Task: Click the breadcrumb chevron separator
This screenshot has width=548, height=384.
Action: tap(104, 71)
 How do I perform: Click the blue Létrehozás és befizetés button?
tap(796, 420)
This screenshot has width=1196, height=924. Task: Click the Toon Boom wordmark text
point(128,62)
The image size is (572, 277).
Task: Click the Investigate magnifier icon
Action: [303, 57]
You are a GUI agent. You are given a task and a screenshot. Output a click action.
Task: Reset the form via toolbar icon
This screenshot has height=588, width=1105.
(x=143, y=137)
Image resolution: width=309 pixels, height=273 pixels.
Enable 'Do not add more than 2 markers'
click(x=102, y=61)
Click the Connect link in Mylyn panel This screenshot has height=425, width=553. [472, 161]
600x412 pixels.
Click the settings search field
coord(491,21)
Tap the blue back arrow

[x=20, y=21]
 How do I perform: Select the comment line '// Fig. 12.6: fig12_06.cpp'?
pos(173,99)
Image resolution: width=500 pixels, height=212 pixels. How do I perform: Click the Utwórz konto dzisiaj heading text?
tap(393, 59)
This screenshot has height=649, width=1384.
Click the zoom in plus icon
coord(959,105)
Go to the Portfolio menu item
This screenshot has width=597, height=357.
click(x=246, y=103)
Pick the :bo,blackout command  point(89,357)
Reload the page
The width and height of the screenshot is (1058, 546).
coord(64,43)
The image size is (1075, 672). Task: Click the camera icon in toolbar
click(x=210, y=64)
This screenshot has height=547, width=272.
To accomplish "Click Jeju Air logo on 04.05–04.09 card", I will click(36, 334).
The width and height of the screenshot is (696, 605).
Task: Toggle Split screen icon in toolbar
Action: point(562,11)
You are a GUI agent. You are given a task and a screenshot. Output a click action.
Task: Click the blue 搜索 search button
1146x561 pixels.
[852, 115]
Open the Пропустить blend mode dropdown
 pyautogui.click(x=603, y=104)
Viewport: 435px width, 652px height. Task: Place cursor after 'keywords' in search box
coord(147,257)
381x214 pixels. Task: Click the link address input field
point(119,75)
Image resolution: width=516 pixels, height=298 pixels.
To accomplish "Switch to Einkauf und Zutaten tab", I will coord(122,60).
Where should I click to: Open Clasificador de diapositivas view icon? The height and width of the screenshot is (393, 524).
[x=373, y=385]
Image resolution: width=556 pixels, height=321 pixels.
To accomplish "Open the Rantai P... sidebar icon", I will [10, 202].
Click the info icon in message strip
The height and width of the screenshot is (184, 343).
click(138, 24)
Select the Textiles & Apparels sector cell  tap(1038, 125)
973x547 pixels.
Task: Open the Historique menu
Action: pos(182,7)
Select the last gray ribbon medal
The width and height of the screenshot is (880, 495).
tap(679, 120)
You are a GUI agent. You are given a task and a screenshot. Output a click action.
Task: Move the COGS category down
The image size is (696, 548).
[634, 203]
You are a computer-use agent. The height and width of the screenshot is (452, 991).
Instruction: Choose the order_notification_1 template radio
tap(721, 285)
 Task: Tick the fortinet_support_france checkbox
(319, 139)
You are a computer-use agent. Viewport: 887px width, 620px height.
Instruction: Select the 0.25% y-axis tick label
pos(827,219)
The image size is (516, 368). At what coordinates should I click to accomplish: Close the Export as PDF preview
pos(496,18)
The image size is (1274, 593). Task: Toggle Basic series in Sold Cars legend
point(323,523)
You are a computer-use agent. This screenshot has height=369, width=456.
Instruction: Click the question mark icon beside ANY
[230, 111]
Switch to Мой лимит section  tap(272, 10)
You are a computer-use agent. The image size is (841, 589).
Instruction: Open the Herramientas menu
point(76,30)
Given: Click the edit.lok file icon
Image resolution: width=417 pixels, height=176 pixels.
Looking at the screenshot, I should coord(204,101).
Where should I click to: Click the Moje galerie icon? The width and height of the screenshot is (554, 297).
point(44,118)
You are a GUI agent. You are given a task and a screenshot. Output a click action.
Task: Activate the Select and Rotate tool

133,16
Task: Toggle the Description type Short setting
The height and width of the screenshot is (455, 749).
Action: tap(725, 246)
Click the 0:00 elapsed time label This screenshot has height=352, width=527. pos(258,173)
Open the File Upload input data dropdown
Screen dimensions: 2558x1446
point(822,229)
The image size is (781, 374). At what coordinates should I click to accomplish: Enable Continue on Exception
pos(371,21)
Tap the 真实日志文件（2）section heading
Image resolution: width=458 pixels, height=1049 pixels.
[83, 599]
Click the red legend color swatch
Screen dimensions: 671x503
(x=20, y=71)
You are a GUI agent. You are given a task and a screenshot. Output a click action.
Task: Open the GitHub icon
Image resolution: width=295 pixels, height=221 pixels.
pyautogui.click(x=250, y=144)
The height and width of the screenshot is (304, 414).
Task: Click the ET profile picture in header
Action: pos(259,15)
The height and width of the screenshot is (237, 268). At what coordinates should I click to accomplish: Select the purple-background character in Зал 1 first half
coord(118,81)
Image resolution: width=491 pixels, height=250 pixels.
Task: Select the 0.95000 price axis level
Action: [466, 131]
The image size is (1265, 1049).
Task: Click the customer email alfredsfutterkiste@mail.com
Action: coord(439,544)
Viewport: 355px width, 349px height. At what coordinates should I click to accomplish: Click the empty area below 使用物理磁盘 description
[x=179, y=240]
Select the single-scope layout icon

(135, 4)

## Exercise description
Copy each line of the material exactly as written.

## Result
Task: Click the breadcrumb chevron separator
This screenshot has width=548, height=384.
Action: tap(104, 71)
 How do I perform: Click the blue Létrehozás és befizetés button?
tap(796, 420)
This screenshot has width=1196, height=924. Task: Click the Toon Boom wordmark text
point(128,62)
The image size is (572, 277).
Task: Click the Investigate magnifier icon
Action: [303, 57]
You are a GUI agent. You are given a task and a screenshot. Output a click action.
Task: Reset the form via toolbar icon
This screenshot has height=588, width=1105.
(x=143, y=137)
Image resolution: width=309 pixels, height=273 pixels.
Enable 'Do not add more than 2 markers'
click(x=102, y=61)
Click the Connect link in Mylyn panel This screenshot has height=425, width=553. [472, 161]
600x412 pixels.
Click the settings search field
coord(491,21)
Tap the blue back arrow

[x=20, y=21]
 How do I perform: Select the comment line '// Fig. 12.6: fig12_06.cpp'?
pos(173,99)
Image resolution: width=500 pixels, height=212 pixels. How do I perform: Click the Utwórz konto dzisiaj heading text?
tap(393, 59)
This screenshot has height=649, width=1384.
Click the zoom in plus icon
coord(959,105)
Go to the Portfolio menu item
This screenshot has width=597, height=357.
click(x=246, y=103)
Pick the :bo,blackout command  point(89,357)
Reload the page
The width and height of the screenshot is (1058, 546).
coord(64,43)
The image size is (1075, 672). Task: Click the camera icon in toolbar
click(x=210, y=64)
This screenshot has height=547, width=272.
To accomplish "Click Jeju Air logo on 04.05–04.09 card", I will click(36, 334).
The width and height of the screenshot is (696, 605).
Task: Toggle Split screen icon in toolbar
Action: point(562,11)
You are a GUI agent. You are given a task and a screenshot. Output a click action.
Task: Click the blue 搜索 search button
1146x561 pixels.
[852, 115]
Open the Пропустить blend mode dropdown
 pyautogui.click(x=603, y=104)
Viewport: 435px width, 652px height. Task: Place cursor after 'keywords' in search box
coord(147,257)
381x214 pixels. Task: Click the link address input field
point(119,75)
Image resolution: width=516 pixels, height=298 pixels.
To accomplish "Switch to Einkauf und Zutaten tab", I will coord(122,60).
Where should I click to: Open Clasificador de diapositivas view icon? The height and width of the screenshot is (393, 524).
[x=373, y=385]
Image resolution: width=556 pixels, height=321 pixels.
To accomplish "Open the Rantai P... sidebar icon", I will [10, 202].
Click the info icon in message strip
The height and width of the screenshot is (184, 343).
click(138, 24)
Select the Textiles & Apparels sector cell  tap(1038, 125)
973x547 pixels.
Task: Open the Historique menu
Action: pos(182,7)
Select the last gray ribbon medal
The width and height of the screenshot is (880, 495).
tap(679, 120)
You are a GUI agent. You are given a task and a screenshot. Output a click action.
Task: Move the COGS category down
The image size is (696, 548).
[634, 203]
You are a computer-use agent. The height and width of the screenshot is (452, 991).
Instruction: Choose the order_notification_1 template radio
tap(721, 285)
 Task: Tick the fortinet_support_france checkbox
(319, 139)
You are a computer-use agent. Viewport: 887px width, 620px height.
Instruction: Select the 0.25% y-axis tick label
pos(827,219)
The image size is (516, 368). At what coordinates should I click to accomplish: Close the Export as PDF preview
pos(496,18)
The image size is (1274, 593). Task: Toggle Basic series in Sold Cars legend
point(323,523)
You are a computer-use agent. This screenshot has height=369, width=456.
Instruction: Click the question mark icon beside ANY
[230, 111]
Switch to Мой лимит section  tap(272, 10)
You are a computer-use agent. The image size is (841, 589).
Instruction: Open the Herramientas menu
point(76,30)
Given: Click the edit.lok file icon
Image resolution: width=417 pixels, height=176 pixels.
Looking at the screenshot, I should coord(204,101).
Where should I click to: Click the Moje galerie icon? The width and height of the screenshot is (554, 297).
point(44,118)
You are a GUI agent. You are given a task and a screenshot. Output a click action.
Task: Activate the Select and Rotate tool

133,16
Task: Toggle the Description type Short setting
The height and width of the screenshot is (455, 749).
Action: tap(725, 246)
Click the 0:00 elapsed time label This screenshot has height=352, width=527. pos(258,173)
Open the File Upload input data dropdown
Screen dimensions: 2558x1446
point(822,229)
The image size is (781, 374). At what coordinates should I click to accomplish: Enable Continue on Exception
pos(371,21)
Tap the 真实日志文件（2）section heading
Image resolution: width=458 pixels, height=1049 pixels.
[83, 599]
Click the red legend color swatch
Screen dimensions: 671x503
(x=20, y=71)
You are a GUI agent. You are given a task and a screenshot. Output a click action.
Task: Open the GitHub icon
Image resolution: width=295 pixels, height=221 pixels.
pyautogui.click(x=250, y=144)
The height and width of the screenshot is (304, 414).
Task: Click the ET profile picture in header
Action: pos(259,15)
The height and width of the screenshot is (237, 268). At what coordinates should I click to accomplish: Select the purple-background character in Зал 1 first half
coord(118,81)
Image resolution: width=491 pixels, height=250 pixels.
Task: Select the 0.95000 price axis level
Action: [466, 131]
The image size is (1265, 1049).
Task: Click the customer email alfredsfutterkiste@mail.com
Action: coord(439,544)
Viewport: 355px width, 349px height. At what coordinates should I click to accomplish: Click the empty area below 使用物理磁盘 description
[x=179, y=240]
Select the single-scope layout icon

(135, 4)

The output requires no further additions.